**WORK ITEM:**
Would you retype each record exactly as given?
•••
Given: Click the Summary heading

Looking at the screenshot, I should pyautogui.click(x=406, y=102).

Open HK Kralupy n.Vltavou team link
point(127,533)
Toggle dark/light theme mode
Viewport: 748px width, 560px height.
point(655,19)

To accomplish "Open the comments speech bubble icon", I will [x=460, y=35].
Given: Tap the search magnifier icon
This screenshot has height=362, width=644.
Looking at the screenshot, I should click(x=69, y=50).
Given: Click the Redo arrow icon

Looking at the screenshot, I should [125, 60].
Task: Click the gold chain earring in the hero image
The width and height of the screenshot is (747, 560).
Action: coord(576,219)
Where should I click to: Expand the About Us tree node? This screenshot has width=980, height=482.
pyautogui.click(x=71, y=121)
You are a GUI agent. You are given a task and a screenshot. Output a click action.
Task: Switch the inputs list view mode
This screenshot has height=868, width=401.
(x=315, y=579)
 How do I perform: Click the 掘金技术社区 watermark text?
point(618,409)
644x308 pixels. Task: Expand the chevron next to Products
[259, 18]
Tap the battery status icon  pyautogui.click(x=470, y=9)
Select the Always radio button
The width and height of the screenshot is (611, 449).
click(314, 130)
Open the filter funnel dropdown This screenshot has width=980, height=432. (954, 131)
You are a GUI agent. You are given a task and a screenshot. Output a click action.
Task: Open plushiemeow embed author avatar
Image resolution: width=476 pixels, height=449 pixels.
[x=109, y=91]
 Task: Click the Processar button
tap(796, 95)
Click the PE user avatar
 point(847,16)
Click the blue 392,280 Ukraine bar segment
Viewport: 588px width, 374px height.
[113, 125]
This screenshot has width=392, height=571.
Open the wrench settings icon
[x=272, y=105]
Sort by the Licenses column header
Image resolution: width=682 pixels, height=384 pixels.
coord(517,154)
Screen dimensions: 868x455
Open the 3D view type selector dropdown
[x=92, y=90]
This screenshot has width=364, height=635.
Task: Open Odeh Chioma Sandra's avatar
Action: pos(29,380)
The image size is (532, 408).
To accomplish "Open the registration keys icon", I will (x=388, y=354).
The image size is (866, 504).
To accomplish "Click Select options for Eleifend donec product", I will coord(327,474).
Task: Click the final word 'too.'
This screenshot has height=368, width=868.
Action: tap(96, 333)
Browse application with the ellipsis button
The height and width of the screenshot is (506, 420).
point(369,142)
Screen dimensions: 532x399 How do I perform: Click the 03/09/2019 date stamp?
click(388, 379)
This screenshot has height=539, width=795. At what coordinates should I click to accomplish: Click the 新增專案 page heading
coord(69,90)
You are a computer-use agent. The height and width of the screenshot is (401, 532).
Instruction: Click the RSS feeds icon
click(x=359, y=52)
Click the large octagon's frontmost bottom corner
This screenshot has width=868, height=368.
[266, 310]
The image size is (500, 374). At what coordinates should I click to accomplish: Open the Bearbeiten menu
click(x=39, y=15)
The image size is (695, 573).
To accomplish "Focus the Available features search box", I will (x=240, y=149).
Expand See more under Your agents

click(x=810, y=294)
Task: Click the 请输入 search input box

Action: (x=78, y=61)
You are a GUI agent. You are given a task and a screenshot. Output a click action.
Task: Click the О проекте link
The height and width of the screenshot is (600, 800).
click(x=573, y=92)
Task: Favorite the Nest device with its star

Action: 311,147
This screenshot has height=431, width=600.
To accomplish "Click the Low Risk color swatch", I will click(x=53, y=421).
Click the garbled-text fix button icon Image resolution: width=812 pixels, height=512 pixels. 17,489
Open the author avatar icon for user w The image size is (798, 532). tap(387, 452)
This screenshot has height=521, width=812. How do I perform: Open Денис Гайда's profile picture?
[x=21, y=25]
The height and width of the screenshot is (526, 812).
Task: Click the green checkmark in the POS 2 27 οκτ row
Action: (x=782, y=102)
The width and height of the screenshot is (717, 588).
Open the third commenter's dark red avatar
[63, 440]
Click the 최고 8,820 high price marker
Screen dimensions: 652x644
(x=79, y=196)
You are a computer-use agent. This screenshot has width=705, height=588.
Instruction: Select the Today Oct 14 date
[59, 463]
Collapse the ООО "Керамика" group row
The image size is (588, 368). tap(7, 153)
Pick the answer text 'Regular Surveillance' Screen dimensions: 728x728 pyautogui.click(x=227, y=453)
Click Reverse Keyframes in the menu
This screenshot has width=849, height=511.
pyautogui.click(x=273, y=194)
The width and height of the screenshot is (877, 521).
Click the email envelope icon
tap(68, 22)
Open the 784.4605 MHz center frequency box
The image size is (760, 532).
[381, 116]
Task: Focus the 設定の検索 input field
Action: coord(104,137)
•••
**ANSWER TO THE PROBLEM:**
Given: Click the Summary heading

Looking at the screenshot, I should pyautogui.click(x=406, y=102).

Open HK Kralupy n.Vltavou team link
point(127,533)
Toggle dark/light theme mode
Viewport: 748px width, 560px height.
point(655,19)

To accomplish "Open the comments speech bubble icon", I will [x=460, y=35].
Given: Tap the search magnifier icon
This screenshot has height=362, width=644.
Looking at the screenshot, I should click(x=69, y=50).
Given: Click the Redo arrow icon

Looking at the screenshot, I should [125, 60].
Task: Click the gold chain earring in the hero image
The width and height of the screenshot is (747, 560).
Action: coord(576,219)
Where should I click to: Expand the About Us tree node? This screenshot has width=980, height=482.
pyautogui.click(x=71, y=121)
You are a GUI agent. You are given a task and a screenshot. Output a click action.
Task: Switch the inputs list view mode
This screenshot has height=868, width=401.
(x=315, y=579)
 How do I perform: Click the 掘金技术社区 watermark text?
point(618,409)
644x308 pixels. Task: Expand the chevron next to Products
[259, 18]
Tap the battery status icon  pyautogui.click(x=470, y=9)
Select the Always radio button
The width and height of the screenshot is (611, 449).
click(314, 130)
Open the filter funnel dropdown This screenshot has width=980, height=432. (954, 131)
You are a GUI agent. You are given a task and a screenshot. Output a click action.
Task: Open plushiemeow embed author avatar
Image resolution: width=476 pixels, height=449 pixels.
[x=109, y=91]
 Task: Click the Processar button
tap(796, 95)
Click the PE user avatar
 point(847,16)
Click the blue 392,280 Ukraine bar segment
Viewport: 588px width, 374px height.
[113, 125]
This screenshot has width=392, height=571.
Open the wrench settings icon
[x=272, y=105]
Sort by the Licenses column header
Image resolution: width=682 pixels, height=384 pixels.
coord(517,154)
Screen dimensions: 868x455
Open the 3D view type selector dropdown
[x=92, y=90]
This screenshot has width=364, height=635.
Task: Open Odeh Chioma Sandra's avatar
Action: pos(29,380)
The image size is (532, 408).
To accomplish "Open the registration keys icon", I will (x=388, y=354).
The image size is (866, 504).
To accomplish "Click Select options for Eleifend donec product", I will coord(327,474).
Task: Click the final word 'too.'
This screenshot has height=368, width=868.
Action: tap(96, 333)
Browse application with the ellipsis button
The height and width of the screenshot is (506, 420).
point(369,142)
Screen dimensions: 532x399 How do I perform: Click the 03/09/2019 date stamp?
click(388, 379)
This screenshot has height=539, width=795. At what coordinates should I click to accomplish: Click the 新增專案 page heading
coord(69,90)
You are a computer-use agent. The height and width of the screenshot is (401, 532).
Instruction: Click the RSS feeds icon
click(x=359, y=52)
Click the large octagon's frontmost bottom corner
This screenshot has width=868, height=368.
[266, 310]
The image size is (500, 374). At what coordinates should I click to accomplish: Open the Bearbeiten menu
click(x=39, y=15)
The image size is (695, 573).
To accomplish "Focus the Available features search box", I will (x=240, y=149).
Expand See more under Your agents

click(x=810, y=294)
Task: Click the 请输入 search input box

Action: (x=78, y=61)
You are a GUI agent. You are given a task and a screenshot. Output a click action.
Task: Click the О проекте link
The height and width of the screenshot is (600, 800).
click(x=573, y=92)
Task: Favorite the Nest device with its star

Action: 311,147
This screenshot has height=431, width=600.
To accomplish "Click the Low Risk color swatch", I will click(x=53, y=421).
Click the garbled-text fix button icon Image resolution: width=812 pixels, height=512 pixels. 17,489
Open the author avatar icon for user w The image size is (798, 532). tap(387, 452)
This screenshot has height=521, width=812. How do I perform: Open Денис Гайда's profile picture?
[x=21, y=25]
The height and width of the screenshot is (526, 812).
Task: Click the green checkmark in the POS 2 27 οκτ row
Action: (x=782, y=102)
The width and height of the screenshot is (717, 588).
Open the third commenter's dark red avatar
[63, 440]
Click the 최고 8,820 high price marker
Screen dimensions: 652x644
(x=79, y=196)
You are a computer-use agent. This screenshot has width=705, height=588.
Instruction: Select the Today Oct 14 date
[59, 463]
Collapse the ООО "Керамика" group row
The image size is (588, 368). tap(7, 153)
Pick the answer text 'Regular Surveillance' Screen dimensions: 728x728 pyautogui.click(x=227, y=453)
Click Reverse Keyframes in the menu
This screenshot has width=849, height=511.
pyautogui.click(x=273, y=194)
The width and height of the screenshot is (877, 521).
Click the email envelope icon
tap(68, 22)
Open the 784.4605 MHz center frequency box
The image size is (760, 532).
[381, 116]
Task: Focus the 設定の検索 input field
Action: coord(104,137)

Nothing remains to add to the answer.